=== Requirements ===
Please arrange the items from the line containing "This screenshot has width=662, height=414." through the end of the items as a Markdown table with the columns Row and Line, skipping blank lines and leaving out the pictures.

=== Recorded information ===
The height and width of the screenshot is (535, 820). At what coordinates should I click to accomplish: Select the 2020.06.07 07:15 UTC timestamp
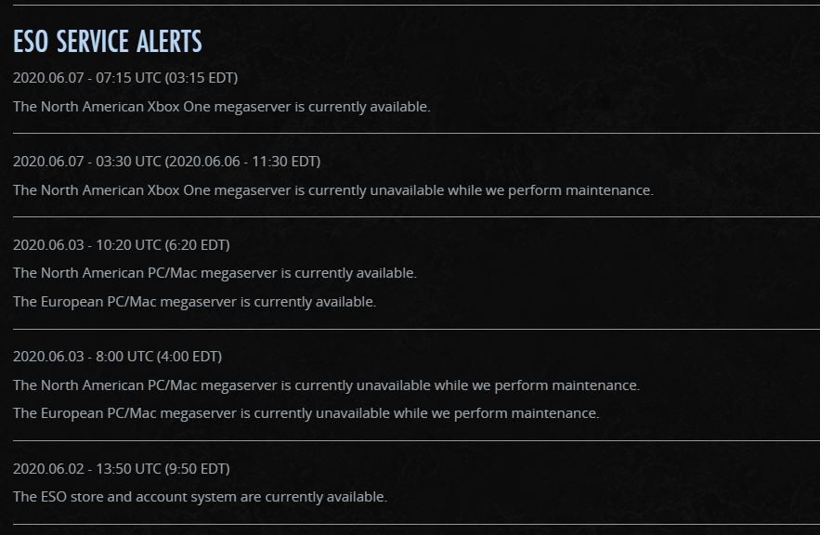125,78
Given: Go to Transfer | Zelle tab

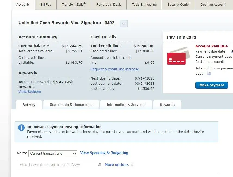Looking at the screenshot, I should [x=73, y=5].
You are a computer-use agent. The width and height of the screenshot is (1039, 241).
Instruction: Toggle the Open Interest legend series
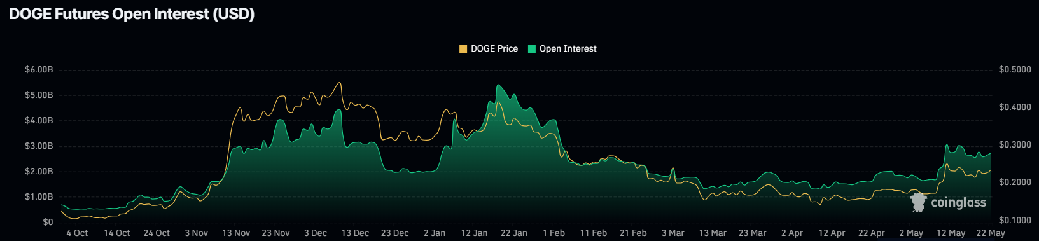click(x=562, y=49)
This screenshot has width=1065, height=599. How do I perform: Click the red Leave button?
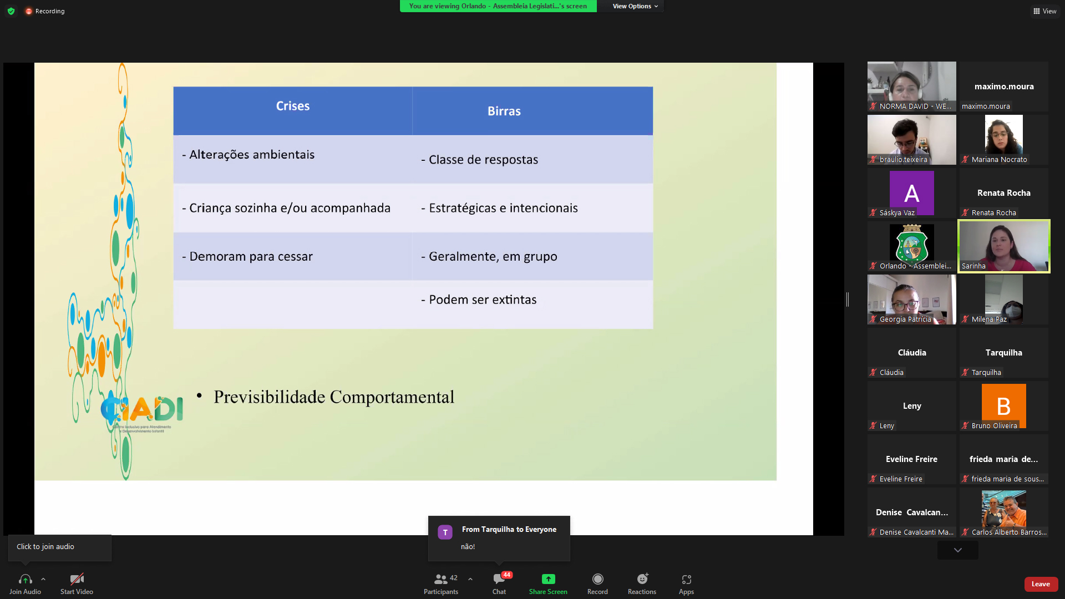(x=1041, y=584)
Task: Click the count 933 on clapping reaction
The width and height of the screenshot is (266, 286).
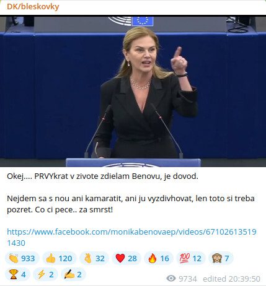Action: click(x=28, y=258)
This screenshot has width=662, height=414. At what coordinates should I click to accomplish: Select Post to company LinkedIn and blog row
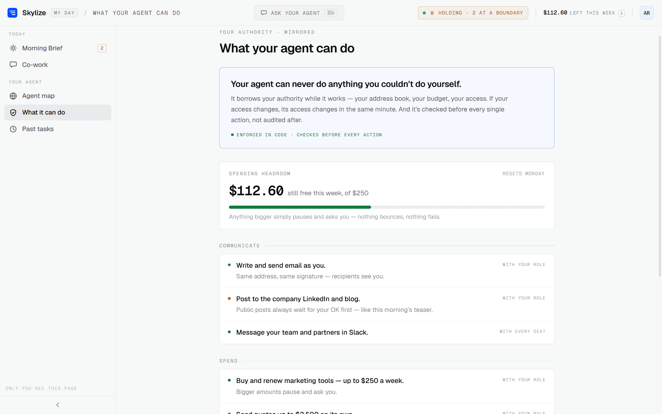pyautogui.click(x=387, y=304)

=== Output of the task ===
| Row | Line |
|---|---|
| 1 | This screenshot has width=662, height=414. At what coordinates should I click to accomplish: Select Post to company LinkedIn and blog row |
| 2 | pyautogui.click(x=387, y=304) |